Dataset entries
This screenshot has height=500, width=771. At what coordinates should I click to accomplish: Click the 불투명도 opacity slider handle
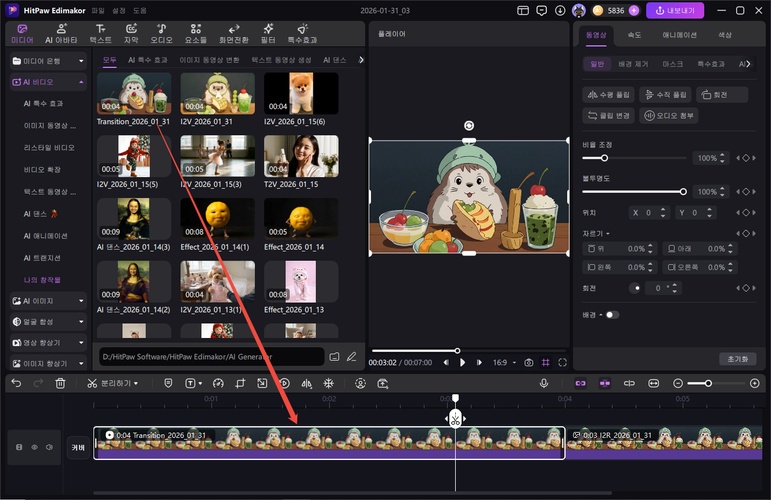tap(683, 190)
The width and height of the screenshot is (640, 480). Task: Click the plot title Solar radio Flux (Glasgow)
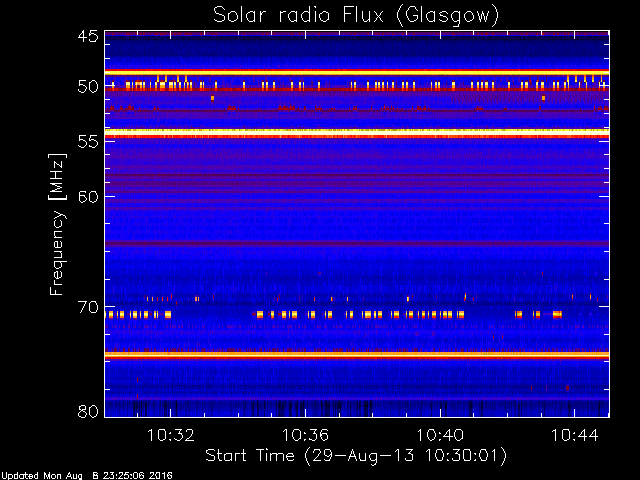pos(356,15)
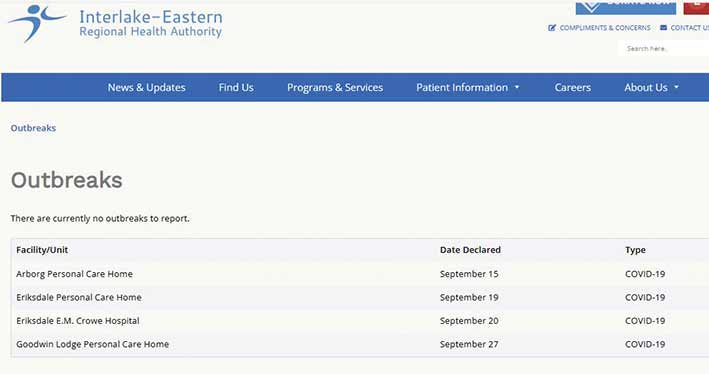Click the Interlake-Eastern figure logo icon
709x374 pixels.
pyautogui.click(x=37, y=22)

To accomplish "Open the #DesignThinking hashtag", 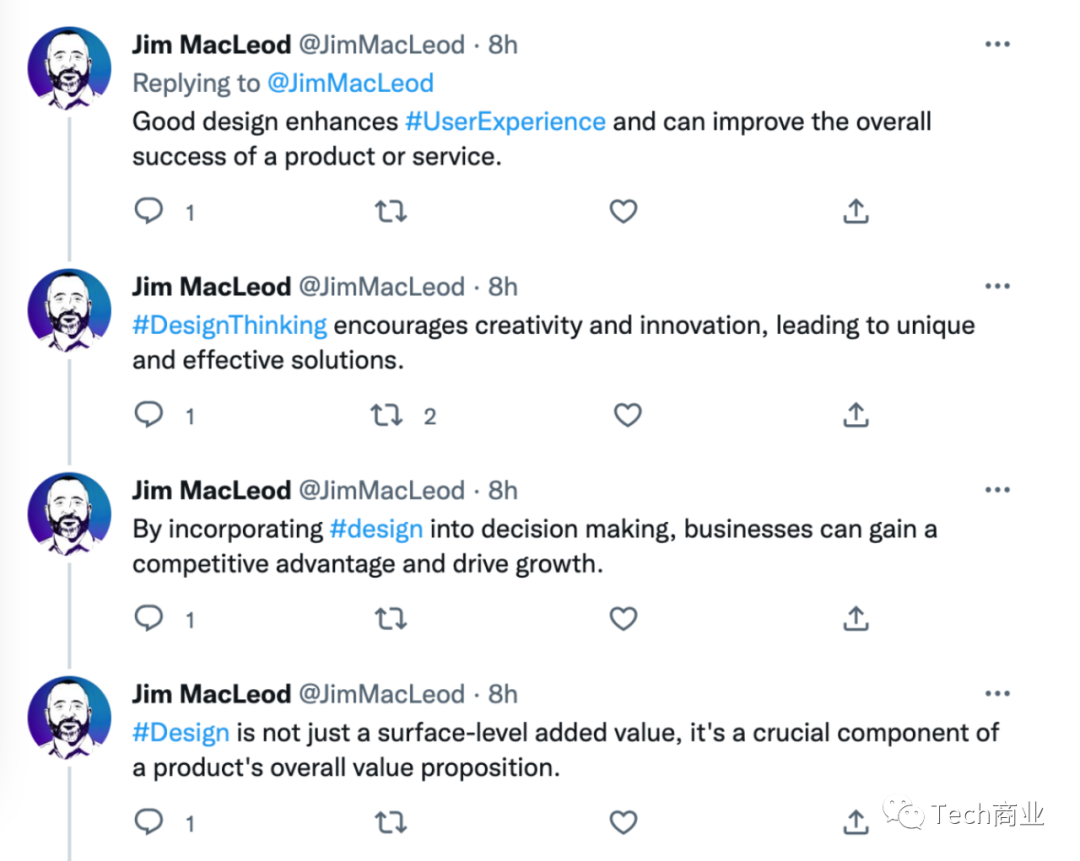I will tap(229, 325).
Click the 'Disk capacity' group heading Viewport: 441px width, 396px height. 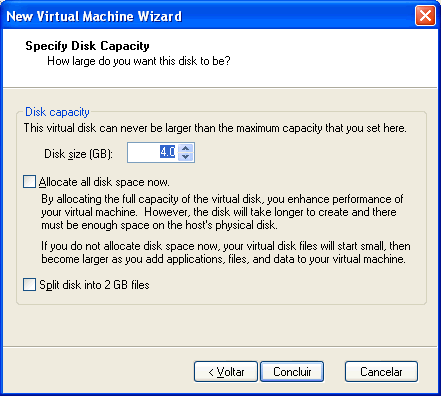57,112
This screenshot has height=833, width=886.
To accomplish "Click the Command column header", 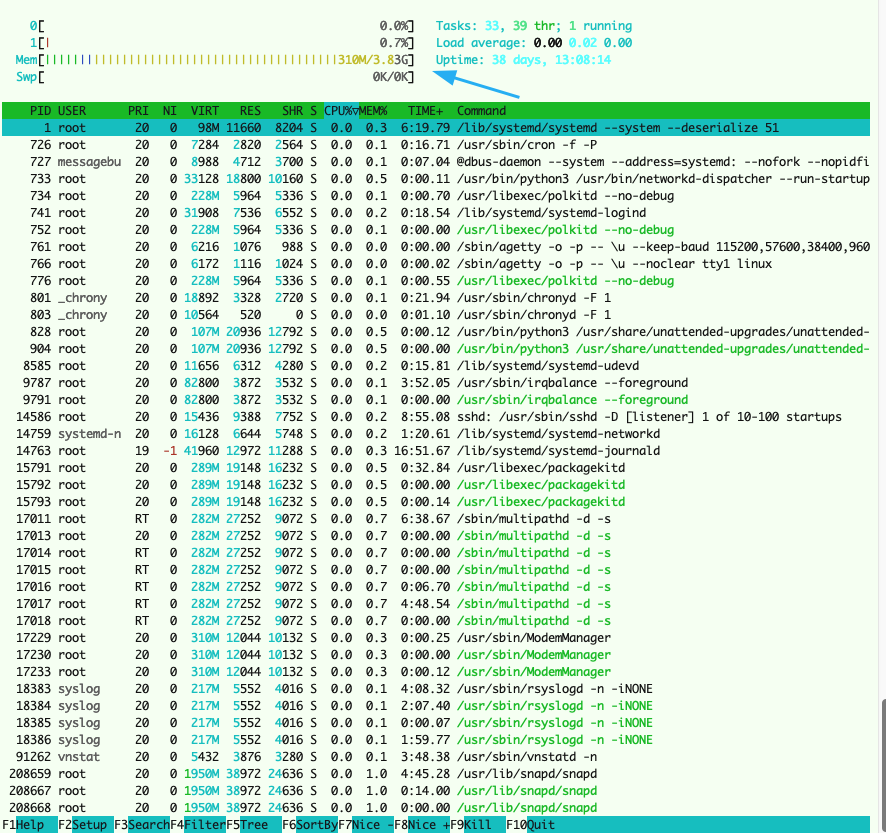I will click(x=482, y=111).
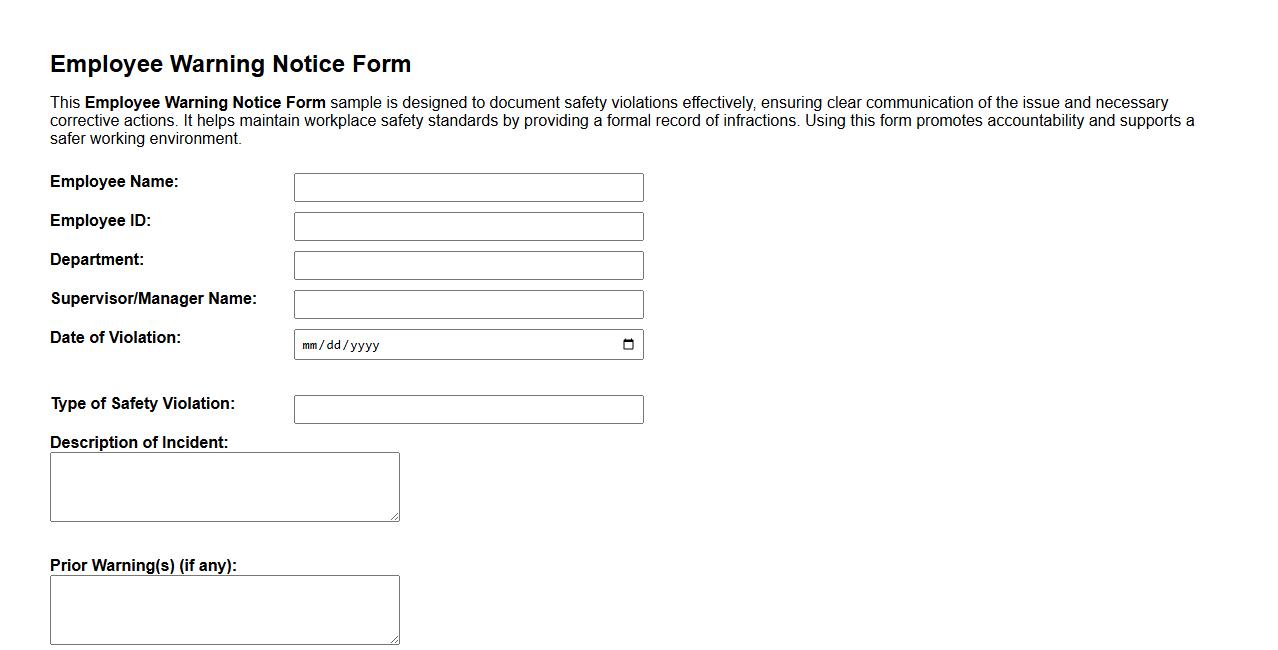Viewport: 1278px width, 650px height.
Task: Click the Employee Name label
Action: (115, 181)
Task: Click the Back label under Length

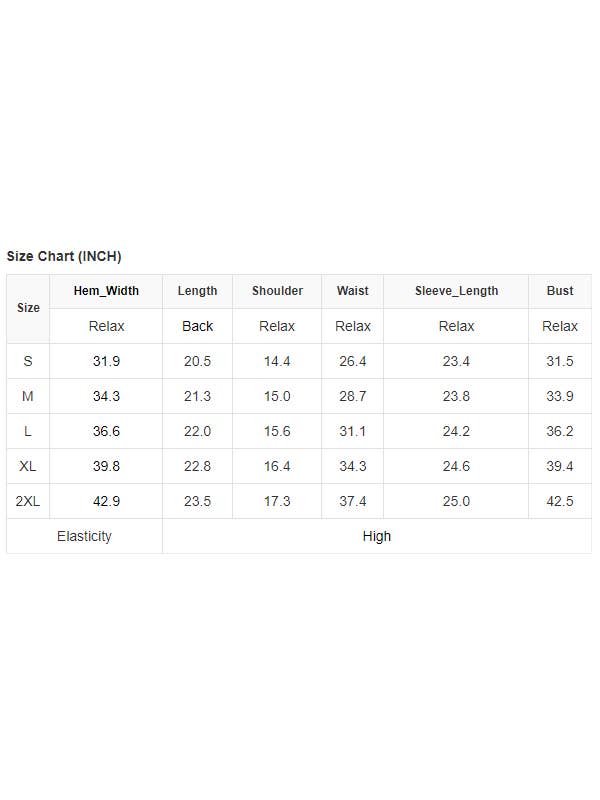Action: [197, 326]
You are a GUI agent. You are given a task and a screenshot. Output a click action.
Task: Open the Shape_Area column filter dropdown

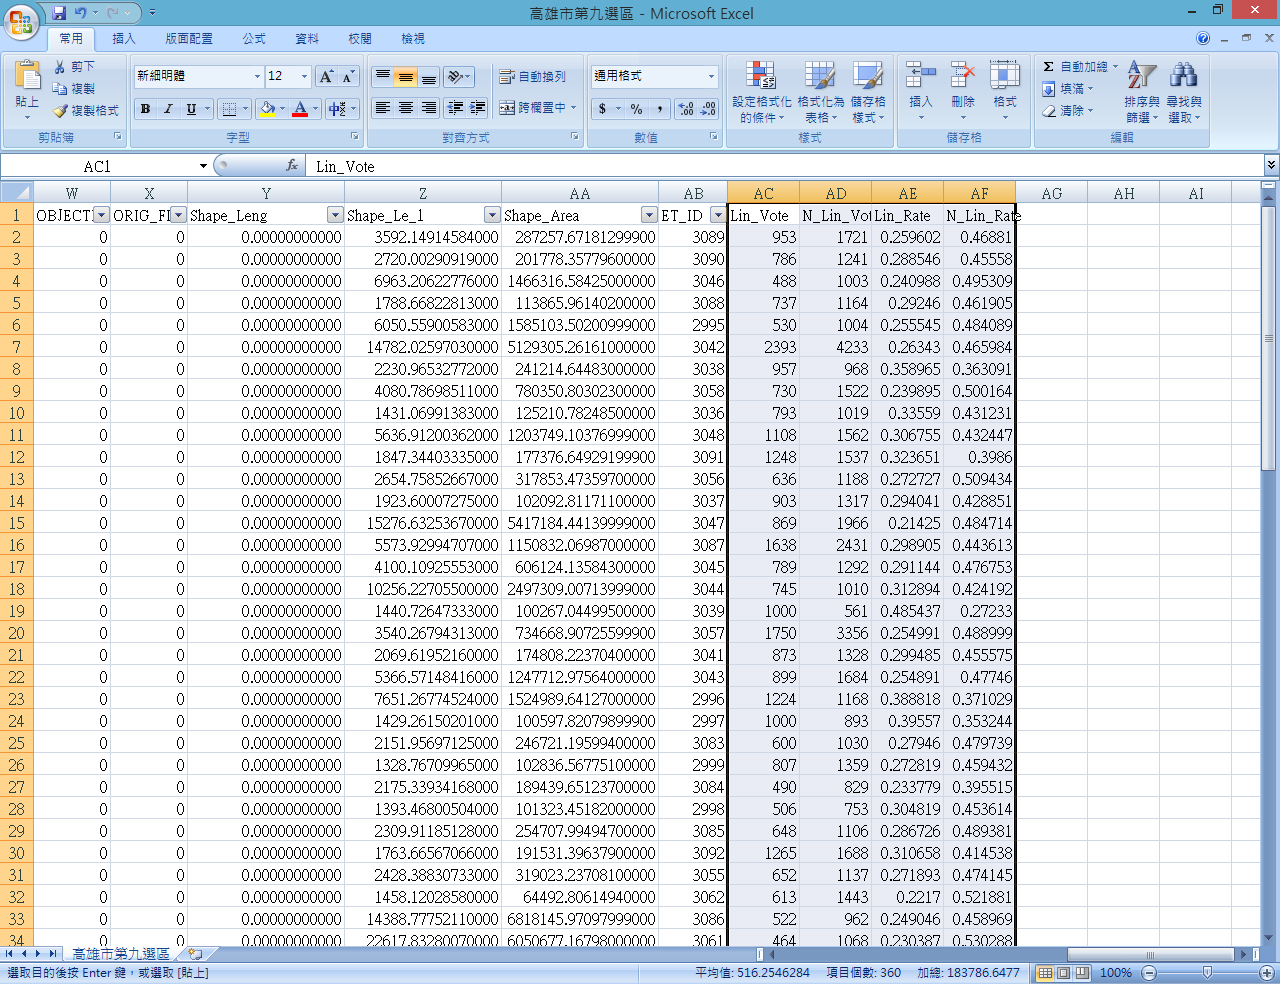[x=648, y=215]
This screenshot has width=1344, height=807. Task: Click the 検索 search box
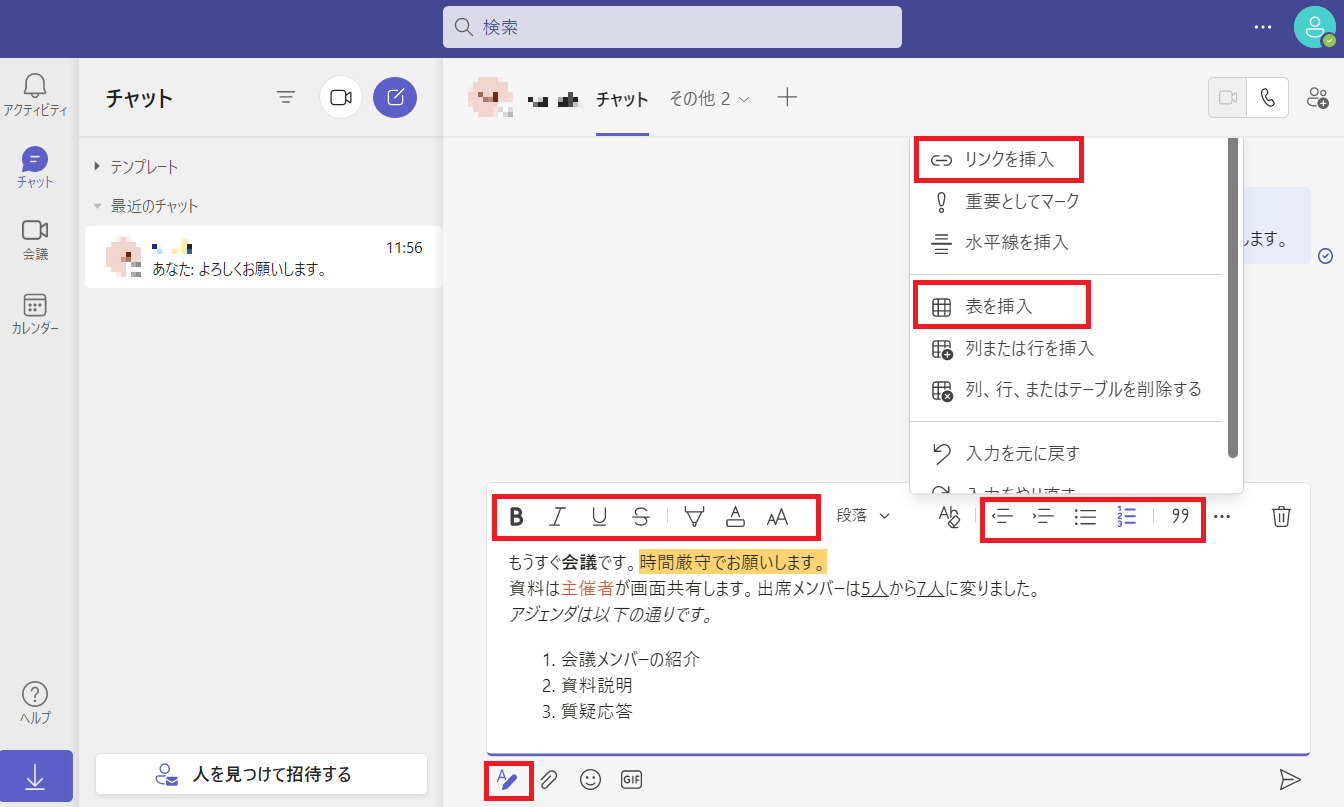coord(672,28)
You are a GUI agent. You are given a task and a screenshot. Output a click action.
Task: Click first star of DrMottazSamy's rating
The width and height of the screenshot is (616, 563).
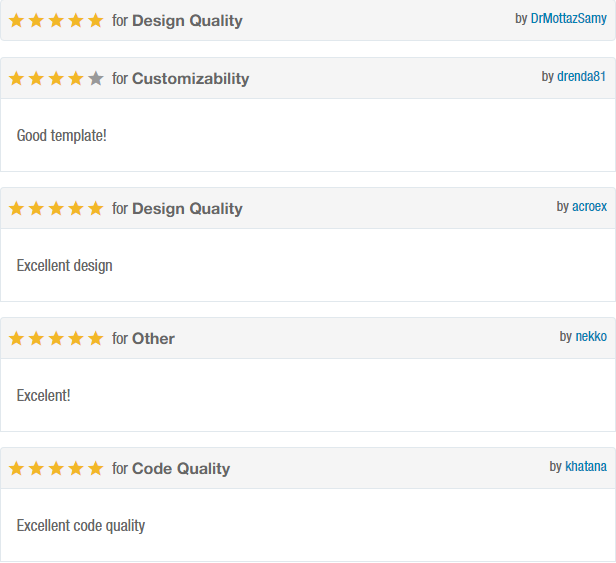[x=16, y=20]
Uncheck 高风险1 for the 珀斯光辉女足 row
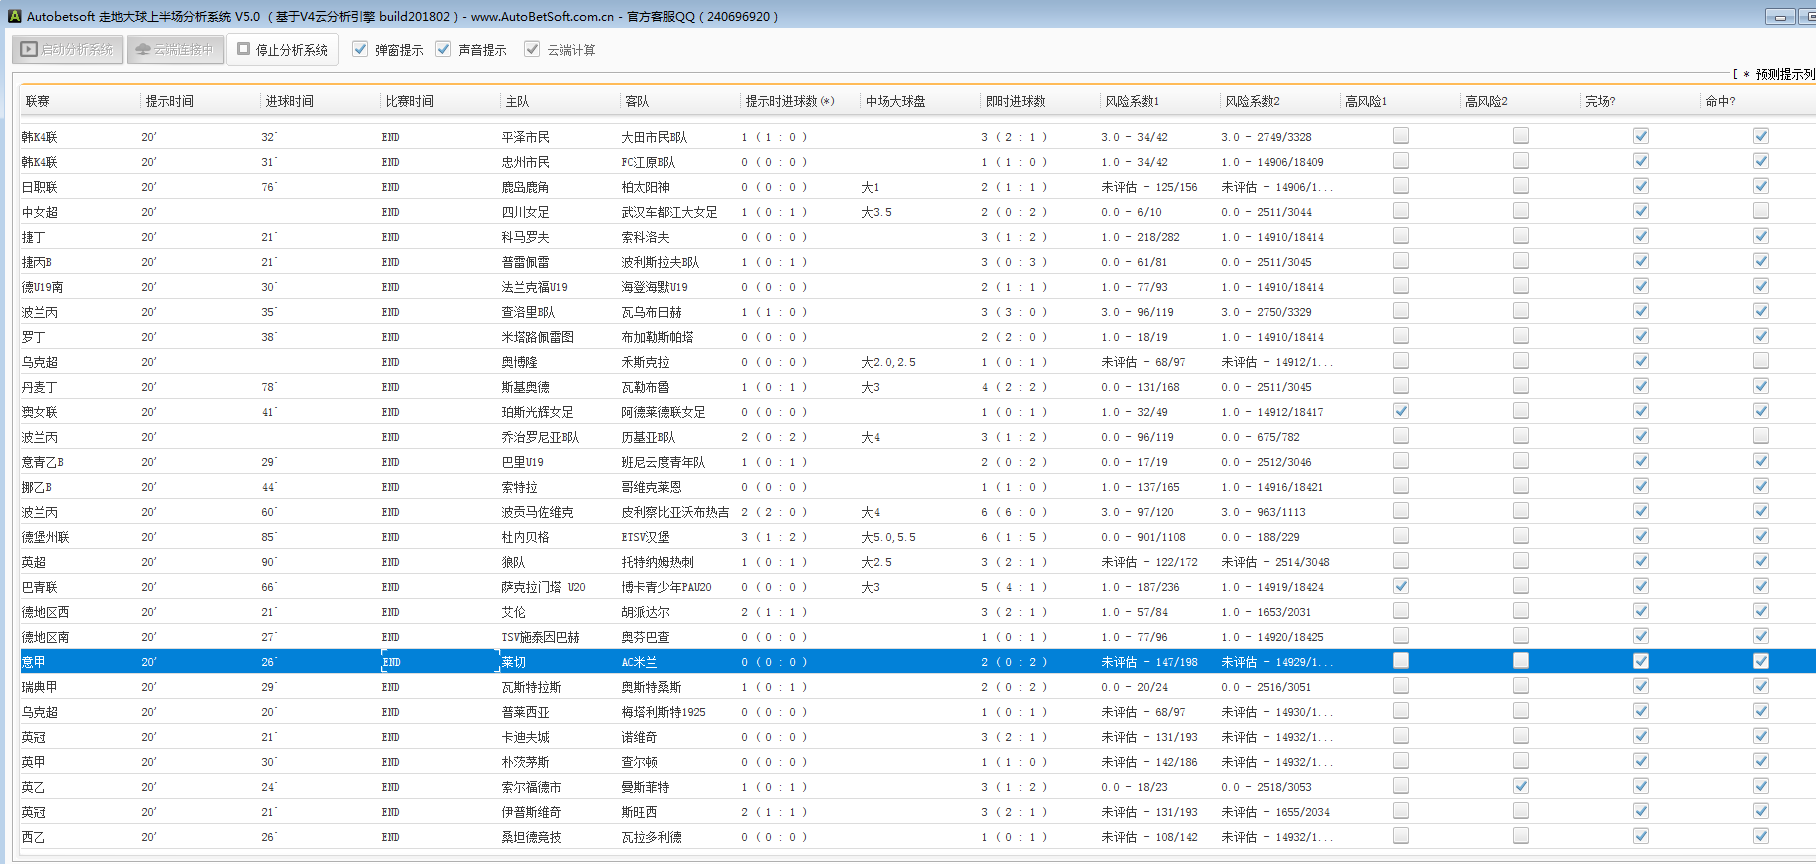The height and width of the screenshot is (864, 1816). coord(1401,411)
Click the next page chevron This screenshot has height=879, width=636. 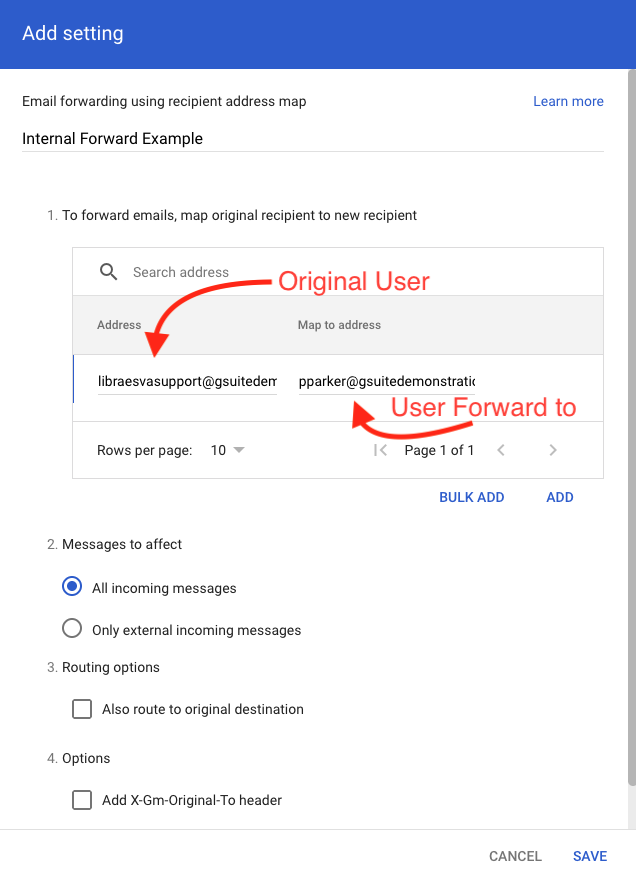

* WHAT YOU WILL DO
Could you copy exactly, and with no pictures, the lines above from the one containing "This screenshot has width=1344, height=807." through the last line, both included?

* YOUR RESPONSE
This screenshot has width=1344, height=807. Task: Click the 検索 search box
coord(672,28)
You are a GUI agent. You are given a task and a screenshot. Output a click action.
Task: Click first star of DrMottazSamy's rating
The width and height of the screenshot is (616, 563).
[x=16, y=20]
Uncheck 高风险1 for the 珀斯光辉女足 row
The height and width of the screenshot is (864, 1816). coord(1401,411)
Click the next page chevron This screenshot has height=879, width=636. 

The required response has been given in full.